### WHAT TO PRODUCE:
Find all the lines in the entries below that hold the word "computer" and copy them.

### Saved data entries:
□ □ □ □ □

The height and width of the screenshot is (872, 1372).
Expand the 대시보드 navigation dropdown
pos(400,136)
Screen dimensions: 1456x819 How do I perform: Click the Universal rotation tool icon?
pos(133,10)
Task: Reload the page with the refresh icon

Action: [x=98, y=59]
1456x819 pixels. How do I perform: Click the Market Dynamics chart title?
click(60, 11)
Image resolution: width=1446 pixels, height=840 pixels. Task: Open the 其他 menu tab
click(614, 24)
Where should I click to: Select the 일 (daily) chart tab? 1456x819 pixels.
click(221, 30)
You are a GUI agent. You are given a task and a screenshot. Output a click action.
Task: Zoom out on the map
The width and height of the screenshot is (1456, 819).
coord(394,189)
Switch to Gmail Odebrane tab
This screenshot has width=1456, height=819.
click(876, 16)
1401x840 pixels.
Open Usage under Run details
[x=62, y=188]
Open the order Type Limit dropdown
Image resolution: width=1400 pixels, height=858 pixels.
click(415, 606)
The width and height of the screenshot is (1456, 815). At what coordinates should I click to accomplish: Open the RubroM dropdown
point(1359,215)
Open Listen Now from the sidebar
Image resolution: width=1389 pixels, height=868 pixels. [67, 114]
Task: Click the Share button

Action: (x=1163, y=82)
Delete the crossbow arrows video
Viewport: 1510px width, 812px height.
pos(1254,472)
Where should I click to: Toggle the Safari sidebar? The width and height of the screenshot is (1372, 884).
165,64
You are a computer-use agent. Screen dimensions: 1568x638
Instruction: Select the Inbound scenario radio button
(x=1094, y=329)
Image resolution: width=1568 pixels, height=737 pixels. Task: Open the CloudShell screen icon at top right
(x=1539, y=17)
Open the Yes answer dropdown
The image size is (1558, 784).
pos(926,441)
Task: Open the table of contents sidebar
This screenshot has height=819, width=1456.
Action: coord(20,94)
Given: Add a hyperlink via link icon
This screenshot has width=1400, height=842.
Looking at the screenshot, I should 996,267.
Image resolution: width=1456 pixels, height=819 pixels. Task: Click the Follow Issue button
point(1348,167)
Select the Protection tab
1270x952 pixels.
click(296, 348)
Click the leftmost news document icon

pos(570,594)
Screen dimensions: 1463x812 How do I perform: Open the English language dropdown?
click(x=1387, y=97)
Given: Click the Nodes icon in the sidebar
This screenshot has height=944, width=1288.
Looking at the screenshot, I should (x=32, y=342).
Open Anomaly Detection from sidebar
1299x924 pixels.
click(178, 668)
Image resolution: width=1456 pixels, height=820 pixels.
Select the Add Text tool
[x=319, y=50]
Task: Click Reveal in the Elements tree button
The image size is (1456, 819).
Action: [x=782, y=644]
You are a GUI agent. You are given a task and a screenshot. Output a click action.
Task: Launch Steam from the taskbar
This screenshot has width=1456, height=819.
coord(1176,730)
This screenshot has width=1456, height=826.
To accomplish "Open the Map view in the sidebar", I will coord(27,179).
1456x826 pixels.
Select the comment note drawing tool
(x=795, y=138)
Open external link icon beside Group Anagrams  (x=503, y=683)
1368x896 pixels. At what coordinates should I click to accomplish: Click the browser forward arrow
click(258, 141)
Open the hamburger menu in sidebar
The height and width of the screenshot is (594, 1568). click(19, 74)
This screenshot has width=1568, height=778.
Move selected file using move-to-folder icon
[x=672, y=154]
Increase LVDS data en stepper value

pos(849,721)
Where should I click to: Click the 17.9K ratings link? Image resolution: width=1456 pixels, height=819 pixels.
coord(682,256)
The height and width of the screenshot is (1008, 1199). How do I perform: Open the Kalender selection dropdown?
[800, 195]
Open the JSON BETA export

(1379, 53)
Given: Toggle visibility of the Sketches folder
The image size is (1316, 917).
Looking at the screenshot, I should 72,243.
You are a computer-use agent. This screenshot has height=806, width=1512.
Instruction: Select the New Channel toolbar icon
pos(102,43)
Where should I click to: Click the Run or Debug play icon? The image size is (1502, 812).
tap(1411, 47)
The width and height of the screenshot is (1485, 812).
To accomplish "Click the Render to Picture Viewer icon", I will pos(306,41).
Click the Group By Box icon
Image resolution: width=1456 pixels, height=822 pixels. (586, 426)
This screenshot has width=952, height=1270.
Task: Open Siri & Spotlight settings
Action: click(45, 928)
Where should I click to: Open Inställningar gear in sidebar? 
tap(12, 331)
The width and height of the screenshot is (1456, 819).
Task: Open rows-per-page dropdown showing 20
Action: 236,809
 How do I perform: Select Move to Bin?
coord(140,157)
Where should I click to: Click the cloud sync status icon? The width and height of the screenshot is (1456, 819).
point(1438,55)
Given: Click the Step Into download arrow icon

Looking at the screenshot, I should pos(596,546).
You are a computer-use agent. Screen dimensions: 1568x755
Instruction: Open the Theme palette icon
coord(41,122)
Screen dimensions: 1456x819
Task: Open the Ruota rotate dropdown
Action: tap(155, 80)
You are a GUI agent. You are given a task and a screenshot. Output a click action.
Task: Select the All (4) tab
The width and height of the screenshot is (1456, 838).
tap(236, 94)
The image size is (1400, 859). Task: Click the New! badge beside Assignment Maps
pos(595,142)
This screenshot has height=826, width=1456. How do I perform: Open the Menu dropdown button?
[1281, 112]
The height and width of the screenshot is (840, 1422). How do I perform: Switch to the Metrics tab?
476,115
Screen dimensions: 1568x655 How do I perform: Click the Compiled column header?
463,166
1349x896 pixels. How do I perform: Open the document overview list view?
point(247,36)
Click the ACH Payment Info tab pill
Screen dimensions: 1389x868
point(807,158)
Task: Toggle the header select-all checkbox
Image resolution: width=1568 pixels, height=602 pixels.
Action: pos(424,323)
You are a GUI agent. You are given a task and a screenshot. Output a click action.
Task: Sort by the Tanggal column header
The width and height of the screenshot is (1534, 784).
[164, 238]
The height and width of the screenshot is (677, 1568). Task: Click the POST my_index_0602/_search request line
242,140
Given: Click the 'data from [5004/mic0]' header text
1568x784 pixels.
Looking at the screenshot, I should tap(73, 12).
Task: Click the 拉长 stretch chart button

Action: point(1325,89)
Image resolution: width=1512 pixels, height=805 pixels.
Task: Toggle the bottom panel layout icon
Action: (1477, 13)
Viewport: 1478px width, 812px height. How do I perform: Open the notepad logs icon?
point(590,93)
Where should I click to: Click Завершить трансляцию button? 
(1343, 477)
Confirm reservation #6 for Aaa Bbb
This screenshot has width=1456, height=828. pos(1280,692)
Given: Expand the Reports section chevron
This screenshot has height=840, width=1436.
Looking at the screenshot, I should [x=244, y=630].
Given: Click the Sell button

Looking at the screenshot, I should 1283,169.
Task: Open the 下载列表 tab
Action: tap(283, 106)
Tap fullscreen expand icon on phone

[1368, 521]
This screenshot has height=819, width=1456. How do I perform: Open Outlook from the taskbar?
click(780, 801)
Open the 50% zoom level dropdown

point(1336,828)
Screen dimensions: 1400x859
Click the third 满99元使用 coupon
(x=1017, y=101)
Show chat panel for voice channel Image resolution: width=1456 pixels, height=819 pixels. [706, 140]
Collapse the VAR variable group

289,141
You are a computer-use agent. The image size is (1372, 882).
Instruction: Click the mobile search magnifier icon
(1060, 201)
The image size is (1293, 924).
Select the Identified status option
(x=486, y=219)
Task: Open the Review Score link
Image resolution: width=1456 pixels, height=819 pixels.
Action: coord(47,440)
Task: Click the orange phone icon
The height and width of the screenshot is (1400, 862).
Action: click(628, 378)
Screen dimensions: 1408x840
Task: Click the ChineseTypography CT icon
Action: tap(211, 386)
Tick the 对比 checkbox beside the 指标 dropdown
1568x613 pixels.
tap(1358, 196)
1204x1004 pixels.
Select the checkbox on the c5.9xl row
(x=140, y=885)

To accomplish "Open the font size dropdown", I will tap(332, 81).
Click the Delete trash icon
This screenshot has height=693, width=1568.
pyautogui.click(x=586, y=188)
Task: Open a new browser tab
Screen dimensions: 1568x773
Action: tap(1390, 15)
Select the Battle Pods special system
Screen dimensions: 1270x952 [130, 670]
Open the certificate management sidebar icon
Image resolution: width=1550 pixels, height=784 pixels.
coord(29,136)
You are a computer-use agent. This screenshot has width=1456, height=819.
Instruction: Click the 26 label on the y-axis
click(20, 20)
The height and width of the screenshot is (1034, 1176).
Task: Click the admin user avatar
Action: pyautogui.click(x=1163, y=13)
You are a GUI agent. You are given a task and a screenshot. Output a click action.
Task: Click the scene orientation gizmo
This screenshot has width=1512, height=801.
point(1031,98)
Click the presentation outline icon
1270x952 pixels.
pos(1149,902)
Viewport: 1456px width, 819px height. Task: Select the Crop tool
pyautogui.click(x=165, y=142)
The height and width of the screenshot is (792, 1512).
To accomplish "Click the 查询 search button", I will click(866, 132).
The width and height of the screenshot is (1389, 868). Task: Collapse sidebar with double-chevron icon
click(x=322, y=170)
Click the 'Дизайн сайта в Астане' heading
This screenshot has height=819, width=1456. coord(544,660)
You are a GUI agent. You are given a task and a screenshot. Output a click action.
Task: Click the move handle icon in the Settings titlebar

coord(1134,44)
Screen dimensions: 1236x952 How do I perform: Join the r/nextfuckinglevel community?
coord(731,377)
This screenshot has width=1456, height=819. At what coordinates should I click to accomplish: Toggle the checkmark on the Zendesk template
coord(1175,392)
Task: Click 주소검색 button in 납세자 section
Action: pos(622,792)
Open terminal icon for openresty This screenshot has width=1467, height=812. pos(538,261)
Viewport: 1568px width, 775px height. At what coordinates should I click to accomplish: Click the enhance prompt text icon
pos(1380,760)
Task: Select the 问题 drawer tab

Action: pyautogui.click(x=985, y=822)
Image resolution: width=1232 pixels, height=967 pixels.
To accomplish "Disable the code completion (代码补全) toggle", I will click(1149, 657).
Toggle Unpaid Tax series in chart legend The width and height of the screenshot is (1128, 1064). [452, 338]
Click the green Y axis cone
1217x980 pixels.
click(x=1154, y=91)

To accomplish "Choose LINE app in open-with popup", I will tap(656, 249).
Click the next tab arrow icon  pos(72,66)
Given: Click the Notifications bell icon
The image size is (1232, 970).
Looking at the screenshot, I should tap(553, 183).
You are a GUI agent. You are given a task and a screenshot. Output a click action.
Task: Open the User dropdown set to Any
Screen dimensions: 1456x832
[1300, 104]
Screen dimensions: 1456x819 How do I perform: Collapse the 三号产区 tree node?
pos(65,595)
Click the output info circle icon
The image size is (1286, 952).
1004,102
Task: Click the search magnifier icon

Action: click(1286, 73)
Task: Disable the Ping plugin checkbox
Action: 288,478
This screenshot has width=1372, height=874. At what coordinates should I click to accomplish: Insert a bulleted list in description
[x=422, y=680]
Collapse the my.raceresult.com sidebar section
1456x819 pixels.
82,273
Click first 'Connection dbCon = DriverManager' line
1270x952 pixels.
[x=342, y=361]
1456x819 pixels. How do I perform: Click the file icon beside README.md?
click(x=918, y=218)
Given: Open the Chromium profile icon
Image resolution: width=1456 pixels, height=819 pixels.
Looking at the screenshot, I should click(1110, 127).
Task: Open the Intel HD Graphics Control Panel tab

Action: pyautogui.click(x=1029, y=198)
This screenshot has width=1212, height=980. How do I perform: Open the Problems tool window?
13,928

□ □ □ □ □

### RESULT OF THE TASK:
You are a computer-use agent. Screen dimensions: 1568x638
You are a computer-use agent. This screenshot has height=806, width=1512.
You are a computer-use agent. Screen dimensions: 1568x755
You are a computer-use agent. The image size is (1372, 882).
You are a computer-use agent. This screenshot has width=1456, height=819.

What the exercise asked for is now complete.